Dlaczego Pan Burmistrz obniżył od razu o 50 % cenę nieruchomości przy ul. Ogrodowej mając możliwość jej nie obniżenia lub obniżenia np. o 1 zł, 10 zł?
Odpowiedź: Gmina Chojna powyższą nieruchomość próbuje zbyć od 2004 r. W odniesieniu do przedmiotowej nieruchomości ogłaszane były pierwsze przetargi ustne nieograniczone, drugie przetargi ustne nieograniczone a następnie kolejne przetargi, jak również zbycie nieruchomości w drodze rokowań za cenę 40 % jej wartości, tj. 440 000 zł. Sprawa zbycia przedmiotowej nieruchomości po wyczerpaniu wszystkich procedur kończyła się wynikiem negatywnym.

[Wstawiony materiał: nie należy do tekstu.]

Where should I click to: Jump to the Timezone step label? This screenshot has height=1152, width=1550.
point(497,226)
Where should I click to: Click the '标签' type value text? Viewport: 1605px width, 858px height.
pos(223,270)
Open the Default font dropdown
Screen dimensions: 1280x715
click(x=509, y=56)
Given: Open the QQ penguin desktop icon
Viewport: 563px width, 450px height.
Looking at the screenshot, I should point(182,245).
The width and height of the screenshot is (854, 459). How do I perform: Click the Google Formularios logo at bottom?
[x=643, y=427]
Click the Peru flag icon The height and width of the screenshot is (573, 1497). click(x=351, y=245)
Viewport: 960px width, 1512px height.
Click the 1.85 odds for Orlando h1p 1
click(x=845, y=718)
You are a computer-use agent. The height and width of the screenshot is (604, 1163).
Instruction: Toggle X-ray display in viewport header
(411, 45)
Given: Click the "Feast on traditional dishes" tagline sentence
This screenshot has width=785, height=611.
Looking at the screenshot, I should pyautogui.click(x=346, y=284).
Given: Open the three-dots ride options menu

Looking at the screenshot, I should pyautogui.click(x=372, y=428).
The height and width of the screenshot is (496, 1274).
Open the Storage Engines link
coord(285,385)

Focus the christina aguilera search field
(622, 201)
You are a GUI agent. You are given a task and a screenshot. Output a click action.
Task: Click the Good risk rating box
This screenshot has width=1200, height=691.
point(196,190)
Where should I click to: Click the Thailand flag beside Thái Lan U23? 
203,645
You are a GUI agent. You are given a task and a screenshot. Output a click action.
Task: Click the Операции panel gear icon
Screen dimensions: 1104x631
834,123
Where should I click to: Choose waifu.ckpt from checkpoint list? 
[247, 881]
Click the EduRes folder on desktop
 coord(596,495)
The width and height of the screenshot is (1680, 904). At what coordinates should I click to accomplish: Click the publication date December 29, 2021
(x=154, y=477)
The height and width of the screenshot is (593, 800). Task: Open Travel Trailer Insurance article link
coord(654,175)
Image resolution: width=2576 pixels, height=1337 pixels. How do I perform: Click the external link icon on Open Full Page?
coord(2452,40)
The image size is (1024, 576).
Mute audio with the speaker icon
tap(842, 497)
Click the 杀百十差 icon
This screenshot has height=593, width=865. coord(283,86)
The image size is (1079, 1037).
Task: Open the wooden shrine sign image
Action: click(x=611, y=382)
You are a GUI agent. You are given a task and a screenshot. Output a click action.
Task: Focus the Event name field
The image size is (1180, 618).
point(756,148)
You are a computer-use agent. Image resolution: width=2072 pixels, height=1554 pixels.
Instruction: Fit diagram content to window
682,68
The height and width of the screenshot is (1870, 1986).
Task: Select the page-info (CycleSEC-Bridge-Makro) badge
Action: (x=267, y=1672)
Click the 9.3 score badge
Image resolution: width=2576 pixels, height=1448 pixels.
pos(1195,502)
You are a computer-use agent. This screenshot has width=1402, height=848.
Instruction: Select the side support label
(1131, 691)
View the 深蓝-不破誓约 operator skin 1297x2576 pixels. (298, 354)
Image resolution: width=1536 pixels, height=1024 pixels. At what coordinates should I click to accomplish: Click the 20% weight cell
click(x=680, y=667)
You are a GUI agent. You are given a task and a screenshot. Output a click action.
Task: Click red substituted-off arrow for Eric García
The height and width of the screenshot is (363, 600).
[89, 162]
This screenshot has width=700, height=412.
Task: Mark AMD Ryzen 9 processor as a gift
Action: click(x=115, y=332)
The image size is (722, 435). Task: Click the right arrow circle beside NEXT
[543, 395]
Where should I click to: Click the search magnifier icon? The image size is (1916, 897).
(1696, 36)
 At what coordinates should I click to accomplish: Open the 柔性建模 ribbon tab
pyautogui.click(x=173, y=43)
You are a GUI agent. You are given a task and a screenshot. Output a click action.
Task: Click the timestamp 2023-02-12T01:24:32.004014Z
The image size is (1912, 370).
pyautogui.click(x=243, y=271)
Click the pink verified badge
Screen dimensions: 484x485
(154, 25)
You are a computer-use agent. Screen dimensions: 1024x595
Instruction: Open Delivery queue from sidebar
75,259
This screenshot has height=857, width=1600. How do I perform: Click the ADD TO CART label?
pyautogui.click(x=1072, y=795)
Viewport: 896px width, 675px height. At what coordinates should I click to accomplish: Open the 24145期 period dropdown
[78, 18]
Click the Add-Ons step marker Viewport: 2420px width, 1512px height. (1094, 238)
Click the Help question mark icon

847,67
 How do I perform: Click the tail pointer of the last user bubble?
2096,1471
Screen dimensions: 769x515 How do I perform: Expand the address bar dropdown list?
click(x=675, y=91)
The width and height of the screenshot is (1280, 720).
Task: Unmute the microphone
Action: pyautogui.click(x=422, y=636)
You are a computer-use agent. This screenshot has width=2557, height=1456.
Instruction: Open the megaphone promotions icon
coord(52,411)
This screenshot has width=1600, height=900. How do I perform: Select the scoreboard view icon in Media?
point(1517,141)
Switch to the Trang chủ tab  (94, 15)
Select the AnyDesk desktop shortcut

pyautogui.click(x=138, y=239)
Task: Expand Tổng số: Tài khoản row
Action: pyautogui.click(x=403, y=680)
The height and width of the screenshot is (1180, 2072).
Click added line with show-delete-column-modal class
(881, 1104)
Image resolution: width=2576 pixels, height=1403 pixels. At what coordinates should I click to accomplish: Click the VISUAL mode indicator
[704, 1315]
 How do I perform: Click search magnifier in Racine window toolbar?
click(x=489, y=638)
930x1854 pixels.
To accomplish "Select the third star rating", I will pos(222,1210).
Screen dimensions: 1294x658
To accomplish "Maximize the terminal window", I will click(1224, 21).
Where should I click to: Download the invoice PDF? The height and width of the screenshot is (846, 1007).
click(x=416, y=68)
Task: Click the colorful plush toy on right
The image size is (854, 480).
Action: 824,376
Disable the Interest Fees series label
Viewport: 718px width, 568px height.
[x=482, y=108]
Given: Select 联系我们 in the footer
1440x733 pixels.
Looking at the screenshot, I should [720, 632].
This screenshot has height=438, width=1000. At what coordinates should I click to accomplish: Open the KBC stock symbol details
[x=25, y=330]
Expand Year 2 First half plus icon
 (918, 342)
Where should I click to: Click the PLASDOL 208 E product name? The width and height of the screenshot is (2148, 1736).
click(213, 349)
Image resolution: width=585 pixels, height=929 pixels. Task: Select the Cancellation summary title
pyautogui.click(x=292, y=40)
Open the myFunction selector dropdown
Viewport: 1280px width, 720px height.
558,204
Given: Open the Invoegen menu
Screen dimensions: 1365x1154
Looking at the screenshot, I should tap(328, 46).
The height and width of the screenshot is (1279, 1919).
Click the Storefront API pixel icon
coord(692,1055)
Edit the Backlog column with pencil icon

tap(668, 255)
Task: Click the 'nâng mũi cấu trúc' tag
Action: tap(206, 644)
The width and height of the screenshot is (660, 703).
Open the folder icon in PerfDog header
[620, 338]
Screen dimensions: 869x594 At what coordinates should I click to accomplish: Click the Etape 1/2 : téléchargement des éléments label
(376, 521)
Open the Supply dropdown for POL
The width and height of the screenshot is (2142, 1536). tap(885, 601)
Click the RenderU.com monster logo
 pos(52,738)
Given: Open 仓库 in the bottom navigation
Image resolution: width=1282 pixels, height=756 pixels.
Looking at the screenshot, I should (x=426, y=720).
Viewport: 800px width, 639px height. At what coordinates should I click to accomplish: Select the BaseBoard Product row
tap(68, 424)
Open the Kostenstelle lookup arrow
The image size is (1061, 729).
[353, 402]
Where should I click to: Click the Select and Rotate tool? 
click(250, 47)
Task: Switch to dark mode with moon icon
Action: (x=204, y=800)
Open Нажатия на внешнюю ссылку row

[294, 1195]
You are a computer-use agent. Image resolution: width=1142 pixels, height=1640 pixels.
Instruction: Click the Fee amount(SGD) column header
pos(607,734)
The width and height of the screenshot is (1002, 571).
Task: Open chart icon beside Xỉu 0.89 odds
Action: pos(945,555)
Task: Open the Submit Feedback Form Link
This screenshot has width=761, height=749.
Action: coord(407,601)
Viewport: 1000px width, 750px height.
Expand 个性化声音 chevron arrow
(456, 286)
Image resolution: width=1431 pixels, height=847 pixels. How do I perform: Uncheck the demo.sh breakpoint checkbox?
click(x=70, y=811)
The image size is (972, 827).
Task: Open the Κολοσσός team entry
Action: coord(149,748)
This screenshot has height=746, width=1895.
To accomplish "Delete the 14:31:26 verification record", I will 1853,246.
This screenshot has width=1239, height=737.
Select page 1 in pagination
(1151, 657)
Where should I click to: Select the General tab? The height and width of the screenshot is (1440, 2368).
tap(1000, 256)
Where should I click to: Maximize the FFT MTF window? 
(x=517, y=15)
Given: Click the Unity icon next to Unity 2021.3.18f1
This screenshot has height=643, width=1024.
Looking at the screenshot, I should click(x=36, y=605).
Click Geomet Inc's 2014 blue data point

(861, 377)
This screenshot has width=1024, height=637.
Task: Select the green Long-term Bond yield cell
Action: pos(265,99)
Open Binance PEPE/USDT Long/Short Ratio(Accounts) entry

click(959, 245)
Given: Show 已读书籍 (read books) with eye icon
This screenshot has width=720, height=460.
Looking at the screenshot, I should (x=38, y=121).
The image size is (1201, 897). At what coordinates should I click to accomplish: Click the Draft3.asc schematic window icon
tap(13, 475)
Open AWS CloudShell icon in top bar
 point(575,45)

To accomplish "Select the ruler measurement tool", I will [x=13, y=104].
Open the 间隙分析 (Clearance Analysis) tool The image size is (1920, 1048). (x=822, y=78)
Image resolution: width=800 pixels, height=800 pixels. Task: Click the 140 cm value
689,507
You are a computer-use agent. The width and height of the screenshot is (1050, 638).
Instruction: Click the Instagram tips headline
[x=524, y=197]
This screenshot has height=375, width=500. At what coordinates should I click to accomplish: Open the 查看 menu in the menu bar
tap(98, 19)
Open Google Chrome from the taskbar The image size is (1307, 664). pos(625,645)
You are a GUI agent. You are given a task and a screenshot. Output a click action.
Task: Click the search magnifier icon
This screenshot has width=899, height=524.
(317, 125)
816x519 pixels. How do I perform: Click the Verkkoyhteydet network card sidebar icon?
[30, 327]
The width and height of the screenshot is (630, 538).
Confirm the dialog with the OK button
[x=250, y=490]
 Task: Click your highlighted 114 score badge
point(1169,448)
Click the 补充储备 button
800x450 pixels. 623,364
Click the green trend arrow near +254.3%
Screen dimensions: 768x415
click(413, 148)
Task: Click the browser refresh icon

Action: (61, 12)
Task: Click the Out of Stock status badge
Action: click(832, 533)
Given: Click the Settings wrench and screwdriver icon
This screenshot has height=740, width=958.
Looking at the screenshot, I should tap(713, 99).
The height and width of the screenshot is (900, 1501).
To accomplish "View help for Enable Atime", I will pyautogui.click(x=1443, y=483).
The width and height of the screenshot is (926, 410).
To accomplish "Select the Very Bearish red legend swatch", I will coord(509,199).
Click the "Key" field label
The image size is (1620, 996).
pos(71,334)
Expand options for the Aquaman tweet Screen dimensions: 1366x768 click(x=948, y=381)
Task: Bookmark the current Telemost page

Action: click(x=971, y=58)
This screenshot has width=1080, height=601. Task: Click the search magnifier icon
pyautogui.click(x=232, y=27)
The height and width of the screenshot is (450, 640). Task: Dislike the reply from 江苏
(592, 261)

Mając na uwadze powyższy fakt oraz obserwując dewastację budynków, zgodnie z art. 67 ust. 2 ustawy o gospodarce nieruchomościami (Dz. U. z 2010 r. Nr 102, poz. 651 ze zmianami) postanowiłem cenę przedmiotowej nieruchomości obniżyć o 50% - ustalając cenę na 1370 000 zł”.